→ **PASSAGE**
6. YOU HAVE TO GIVE UP CONTROL. TO A SCARY DUDE IN A MASK.
Okay, so maybe not the second half, unless your agent/editor is into cosplay.
Thing is, there's a point as a patient when you're wearing a buttless dress in someone else's bed, stuck full of needles and watching an anesthesiologist juggle bottles of mystery juice, and the only thing left to do is stop fighting, close your eyes, and go to sleep. Which is scary as hell, but also liberating.
Same thing in publishing.
If you want to be traditionally published, your goal is to sell a book to an editor at a publishing house, and at that moment, your book is no longer your baby. You must cede control. You must trust your editor's taste, knowledge, and savvy and figure out how to do whatever they ask. You must put your writing into their hands and trust that they will make it better. If only we could edit while heavily sedated, right?
7. IT HAPPENS SLOWLY AND THEN ALL AT ONCE AND THEN YOU FORGET EVERYTHING.
The countdown to surgery took foooooreeeeeveeeer-- as my Twitter timeline shows. But once the IV was in, everything went very quickly, and suddenly, I was waking up stoned out of my mind with a ginger ale and lots of polite questions.
Publishing is like that, too. You wait and wait and wait-- because publishing takes forever. And then suddenly it's release week, and there's not nearly enough time for everything. And with each release, you forget everything and hope for the best, asking your publicist the same questions and tweeting the same tweets.
I apparently asked, very politely, if they'd given me a prescription for pain meds. Four times! Because I kept forgetting the answer. Because medicine is magic.

→ **PROBLEM DETAILS**
In the piece comparing surgery and publishing, please give the part that opens with the words containing "If you want" and closes with "YOU FORGET EVERYTHING.", changing "savvy" to "instincts".

(Stored items)
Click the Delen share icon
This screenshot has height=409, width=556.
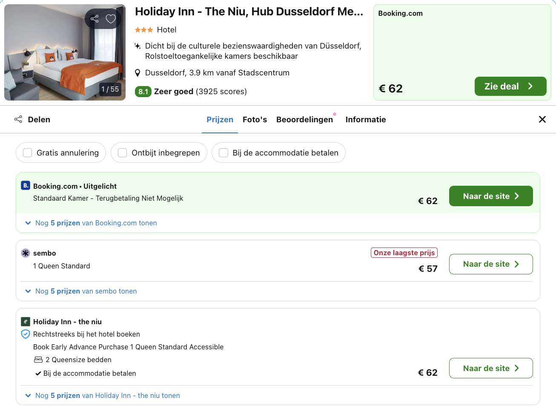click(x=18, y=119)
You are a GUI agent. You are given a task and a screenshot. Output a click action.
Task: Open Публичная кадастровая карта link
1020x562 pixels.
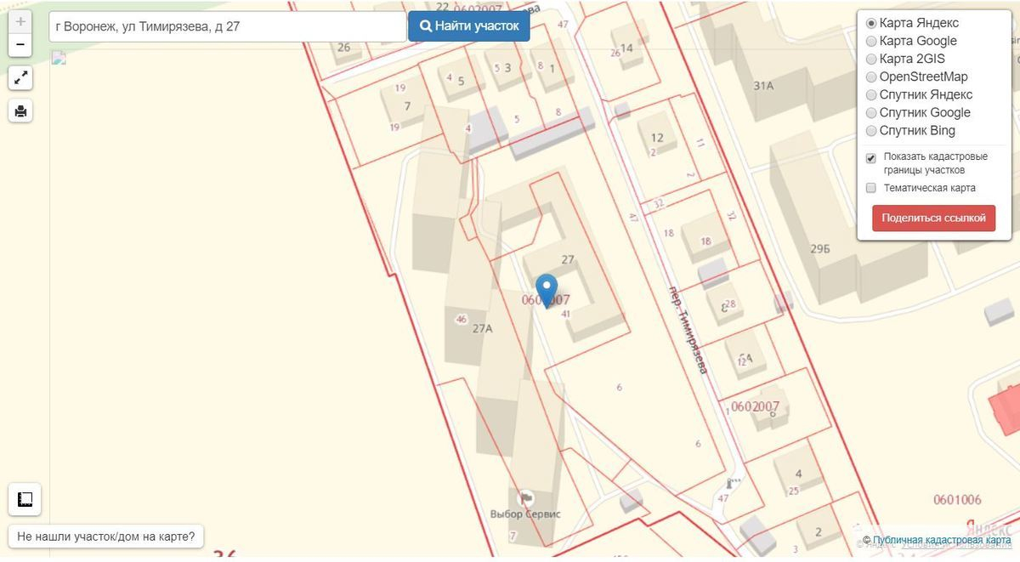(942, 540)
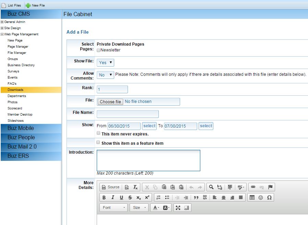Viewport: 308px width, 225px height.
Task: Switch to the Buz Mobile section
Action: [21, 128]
...
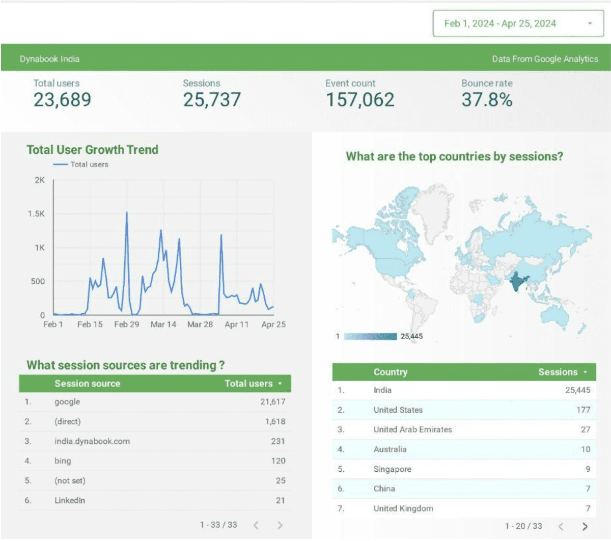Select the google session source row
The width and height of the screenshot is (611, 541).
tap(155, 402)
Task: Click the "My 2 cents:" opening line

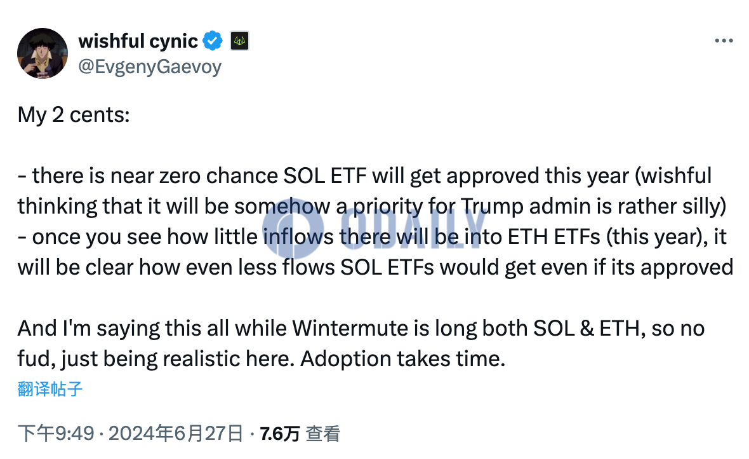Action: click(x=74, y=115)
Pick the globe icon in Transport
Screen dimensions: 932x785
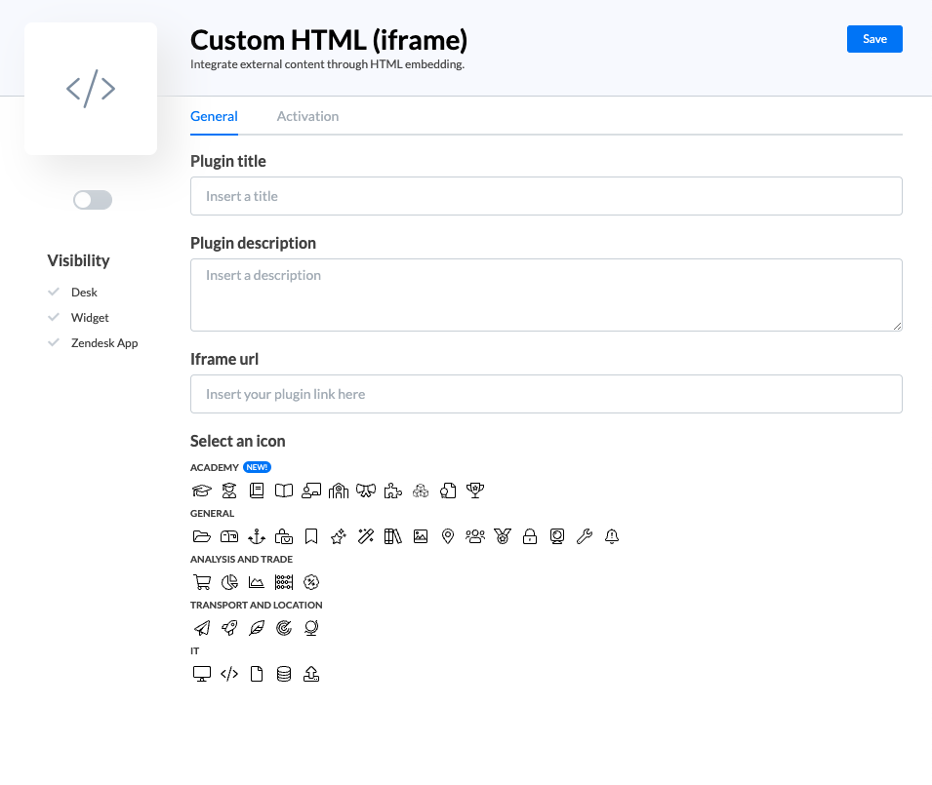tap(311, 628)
...
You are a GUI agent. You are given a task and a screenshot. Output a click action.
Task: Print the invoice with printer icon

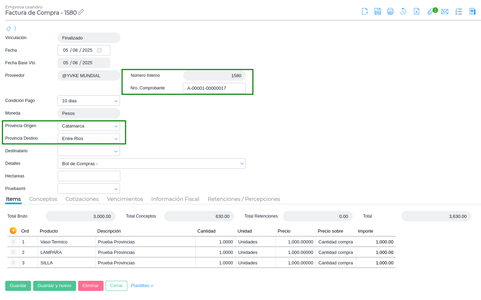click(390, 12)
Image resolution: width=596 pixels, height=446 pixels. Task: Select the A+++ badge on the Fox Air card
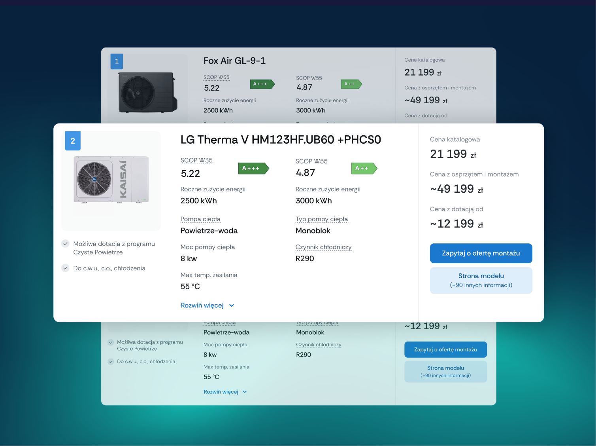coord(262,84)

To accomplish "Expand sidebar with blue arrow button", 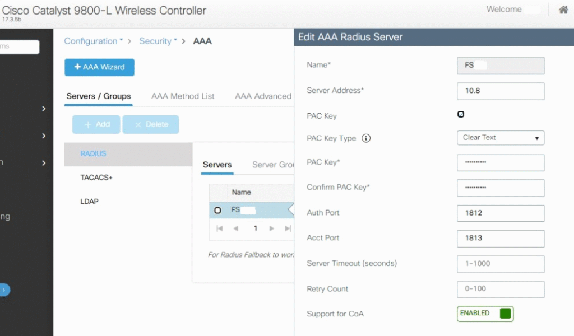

→ **SOLUTION TO THIS EXERCISE**
If you want to be traditionally published, your goal is to sell a book to an editor at a publishing house, and at that moment, your book is no longer your baby. You must cede control. You must trust your editor's taste, knowledge, and instincts and figure out how to do whatever they ask. You must put your writing into their hands and trust that they will make it better. If only we could edit while heavily sedated, right?
7. IT HAPPENS SLOWLY AND THEN ALL AT ONCE AND THEN YOU FORGET EVERYTHING.